┏━━

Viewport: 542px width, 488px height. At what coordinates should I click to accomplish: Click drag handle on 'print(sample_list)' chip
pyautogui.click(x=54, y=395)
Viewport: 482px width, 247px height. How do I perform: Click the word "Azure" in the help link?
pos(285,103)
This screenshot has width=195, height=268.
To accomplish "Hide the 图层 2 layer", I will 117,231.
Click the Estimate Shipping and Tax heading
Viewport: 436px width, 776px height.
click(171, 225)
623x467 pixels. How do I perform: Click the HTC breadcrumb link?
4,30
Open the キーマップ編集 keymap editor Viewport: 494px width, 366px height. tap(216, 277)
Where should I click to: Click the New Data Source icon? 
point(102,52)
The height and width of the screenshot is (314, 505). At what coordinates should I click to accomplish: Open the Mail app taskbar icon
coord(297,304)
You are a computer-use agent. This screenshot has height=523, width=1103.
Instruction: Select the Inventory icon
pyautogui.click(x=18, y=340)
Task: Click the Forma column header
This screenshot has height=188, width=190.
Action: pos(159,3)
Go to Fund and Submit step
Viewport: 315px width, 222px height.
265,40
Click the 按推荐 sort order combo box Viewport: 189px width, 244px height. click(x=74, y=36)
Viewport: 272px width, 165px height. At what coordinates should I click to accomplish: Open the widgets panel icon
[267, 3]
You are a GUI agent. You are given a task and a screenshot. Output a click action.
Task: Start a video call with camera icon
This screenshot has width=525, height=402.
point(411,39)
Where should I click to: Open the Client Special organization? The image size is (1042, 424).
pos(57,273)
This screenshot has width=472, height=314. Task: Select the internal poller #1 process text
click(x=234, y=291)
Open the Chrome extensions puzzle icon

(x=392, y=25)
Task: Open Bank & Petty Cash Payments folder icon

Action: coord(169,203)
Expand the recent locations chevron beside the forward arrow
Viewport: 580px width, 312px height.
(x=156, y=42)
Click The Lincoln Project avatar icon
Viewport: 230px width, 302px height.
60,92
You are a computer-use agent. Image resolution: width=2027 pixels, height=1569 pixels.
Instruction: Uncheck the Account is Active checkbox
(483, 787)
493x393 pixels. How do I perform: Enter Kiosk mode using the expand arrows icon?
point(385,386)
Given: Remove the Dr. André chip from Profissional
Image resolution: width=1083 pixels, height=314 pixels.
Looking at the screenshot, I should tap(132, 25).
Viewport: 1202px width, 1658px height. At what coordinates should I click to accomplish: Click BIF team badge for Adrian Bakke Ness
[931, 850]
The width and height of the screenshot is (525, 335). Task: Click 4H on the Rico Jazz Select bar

┗━━

■ **Brief**
Copy out all of the material above line for line, changing nothing.

■ **Correct output**
Viewport: 542px width, 488px height. At what coordinates should I click to accomplish: Click drag handle on 'print(sample_list)' chip
pyautogui.click(x=54, y=395)
Viewport: 482px width, 247px height. How do I perform: Click the word "Azure" in the help link?
pos(285,103)
This screenshot has width=195, height=268.
To accomplish "Hide the 图层 2 layer", I will 117,231.
Click the Estimate Shipping and Tax heading
Viewport: 436px width, 776px height.
click(171, 225)
623x467 pixels. How do I perform: Click the HTC breadcrumb link?
4,30
Open the キーマップ編集 keymap editor Viewport: 494px width, 366px height. tap(216, 277)
Where should I click to: Click the New Data Source icon? 
point(102,52)
The height and width of the screenshot is (314, 505). At what coordinates should I click to accomplish: Open the Mail app taskbar icon
coord(297,304)
You are a computer-use agent. This screenshot has height=523, width=1103.
Instruction: Select the Inventory icon
pyautogui.click(x=18, y=340)
Task: Click the Forma column header
This screenshot has height=188, width=190.
Action: pos(159,3)
Go to Fund and Submit step
Viewport: 315px width, 222px height.
265,40
Click the 按推荐 sort order combo box Viewport: 189px width, 244px height. click(x=74, y=36)
Viewport: 272px width, 165px height. At what coordinates should I click to accomplish: Open the widgets panel icon
[267, 3]
You are a GUI agent. You are given a task and a screenshot. Output a click action.
Task: Start a video call with camera icon
This screenshot has width=525, height=402.
point(411,39)
Where should I click to: Open the Client Special organization? The image size is (1042, 424).
pos(57,273)
This screenshot has width=472, height=314. Task: Select the internal poller #1 process text
click(x=234, y=291)
Open the Chrome extensions puzzle icon

(x=392, y=25)
Task: Open Bank & Petty Cash Payments folder icon

Action: coord(169,203)
Expand the recent locations chevron beside the forward arrow
Viewport: 580px width, 312px height.
(x=156, y=42)
Click The Lincoln Project avatar icon
Viewport: 230px width, 302px height.
60,92
You are a computer-use agent. Image resolution: width=2027 pixels, height=1569 pixels.
Instruction: Uncheck the Account is Active checkbox
(483, 787)
493x393 pixels. How do I perform: Enter Kiosk mode using the expand arrows icon?
point(385,386)
Given: Remove the Dr. André chip from Profissional
Image resolution: width=1083 pixels, height=314 pixels.
Looking at the screenshot, I should tap(132, 25).
Viewport: 1202px width, 1658px height. At what coordinates should I click to accomplish: Click BIF team badge for Adrian Bakke Ness
[931, 850]
The width and height of the screenshot is (525, 335). Task: Click 4H on the Rico Jazz Select bar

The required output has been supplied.